Na rua Stella, o Sr. Augusto vez ou outra cuidava dos jogadores que se contundiam nos jogos do Olimpicus e do Independente, ambos se exibiam no campo de várzea que havia na confluência das ruas Stella, Oscar Porto e Tomaz Carvalhal.

Mas, não eram apenas os craques desses dois times os beneficiários de suas habilidades. Nós que praticávamos o saudoso, arriscado e romântico futebol de rua também nos tornamos seus assíduos clientes. Eu, pela falta de jeito para os esportes em razão do meu sempre avantajado corpo, me machucava, e era no pé, frequentemente destroncado, torcido ou com algum nervo lesado.

Seu Augusto me socorria em sua casa, a de número 10 da vila. Recebia-me com um entre irônico e sádico sorriso. E esse sadismo, naturalmente simulado, pois ele era solidário à dor que eu sentia, ia crescendo à medida que sua mão tateava o meu pé para descobrir o lugar exato da lesão. Encontrado o local, aí, bem aí, era o ápice do sofrimento. Puxava, torcia, contorcia e punha no lugar. Às vezes bastava um único movimento, e o grito também era único. Seus instrumentos de trabalho eram uma bacia com água quente, um sabonete e, principalmente, suas enormes mãos que vigorosamente deslizavam pelo pobre pé enfermo.

Como eu sabia que ele jamais cobrava pelos seus valiosos préstimos, apenas para irritá-lo e meio como vingança pelo meu sofrimento, mas já com o pé consertado eu perguntava quanto lhe devia. Imediatamente, mandava-me embora, debaixo de alguns impropérios. E eu ia mancando, mas já sarado graças à impiedosa massagem.

Amigo "Rabib", como você faz falta! Desde a sua partida o meu pé nunca mais foi o mesmo...

Cada gesto seu era um gesto de amor. No curso de sua longa vida dona Nadime derramou bondade. Matriarca, ela estendia o seu manto protetor sobre sua extensa família: Seu Augusto, os quatro filhos, inúmeros netos e bisnetos. Mas, ela também cobria com afeto tantos quantos tiveram a ventura de conhecê-la.

Ângela e eu fomos dois dos inúmeros agraciados. Na verdade, fomos privilegiados, pois durante dois anos estivemos literalmente sob o seu amparo: morávamos na casa da vila abaixo da sua. O símbolo e ao mesmo tempo o instrumento de sua vigilante atenção era uma sineta.

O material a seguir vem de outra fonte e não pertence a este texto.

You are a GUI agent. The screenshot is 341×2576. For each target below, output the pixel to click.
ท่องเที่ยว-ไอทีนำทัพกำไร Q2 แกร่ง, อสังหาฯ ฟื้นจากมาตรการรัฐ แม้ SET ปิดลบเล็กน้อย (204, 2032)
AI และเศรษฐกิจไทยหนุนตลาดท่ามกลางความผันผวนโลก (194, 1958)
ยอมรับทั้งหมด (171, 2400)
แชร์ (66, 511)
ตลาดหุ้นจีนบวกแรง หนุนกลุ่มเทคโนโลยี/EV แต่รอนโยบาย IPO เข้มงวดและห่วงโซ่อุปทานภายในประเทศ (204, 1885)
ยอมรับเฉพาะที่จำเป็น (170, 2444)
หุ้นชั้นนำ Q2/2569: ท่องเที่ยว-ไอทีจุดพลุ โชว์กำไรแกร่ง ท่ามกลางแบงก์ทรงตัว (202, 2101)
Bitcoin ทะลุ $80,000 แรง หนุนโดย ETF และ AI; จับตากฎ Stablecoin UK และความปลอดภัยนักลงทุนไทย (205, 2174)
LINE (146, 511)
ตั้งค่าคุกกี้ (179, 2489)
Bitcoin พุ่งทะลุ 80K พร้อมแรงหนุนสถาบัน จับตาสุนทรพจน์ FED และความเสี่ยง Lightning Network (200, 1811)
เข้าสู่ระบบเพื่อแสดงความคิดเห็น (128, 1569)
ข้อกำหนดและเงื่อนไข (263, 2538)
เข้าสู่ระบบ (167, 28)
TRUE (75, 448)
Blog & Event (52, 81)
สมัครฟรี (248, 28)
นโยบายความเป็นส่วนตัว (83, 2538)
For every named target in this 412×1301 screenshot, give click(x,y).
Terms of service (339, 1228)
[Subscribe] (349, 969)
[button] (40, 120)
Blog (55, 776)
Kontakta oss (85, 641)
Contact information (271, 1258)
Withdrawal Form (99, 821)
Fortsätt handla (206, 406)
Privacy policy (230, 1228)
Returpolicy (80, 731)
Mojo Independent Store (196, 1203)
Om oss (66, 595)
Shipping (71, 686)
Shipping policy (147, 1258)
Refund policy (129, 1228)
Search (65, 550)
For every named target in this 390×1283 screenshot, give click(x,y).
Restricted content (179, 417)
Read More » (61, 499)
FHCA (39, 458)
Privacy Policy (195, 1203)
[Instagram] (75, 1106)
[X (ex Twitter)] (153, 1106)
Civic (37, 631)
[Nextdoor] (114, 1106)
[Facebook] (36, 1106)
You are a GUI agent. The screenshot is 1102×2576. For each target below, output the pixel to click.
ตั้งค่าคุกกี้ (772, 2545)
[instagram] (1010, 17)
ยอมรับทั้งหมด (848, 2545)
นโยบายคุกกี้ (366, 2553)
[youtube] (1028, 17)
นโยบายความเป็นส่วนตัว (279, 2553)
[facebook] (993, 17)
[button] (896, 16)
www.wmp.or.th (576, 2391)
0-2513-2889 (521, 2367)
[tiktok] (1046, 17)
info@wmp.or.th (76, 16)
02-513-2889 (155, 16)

Ela a tocava várias vezes ao dia, ou para servir delicioso café feito à moda árabe, maravilhosas esfihas e outras inesquecíveis iguarias ou para indagar se minha mulher necessitava de algo, quando das minhas ausências. O desvelo dedicado à nossa recém-nascida filha Renata era o mesmo que dedicava a seus netos.

Durante esses dois anos se cristalizaram uma amizade e uma gratidão imorredouras, a esses descendentes de libaneses, Seu Augusto, e de sírios, dona Nadime, exemplos de dignidade e de amor ao próximo, ambos fruto da imigração de povos que souberam assimilar algumas de nossas características e que nos legaram algumas de suas qualidades, numa miscigenação que pode superar as diferenças dos idiomas, hábitos e cultura em geral.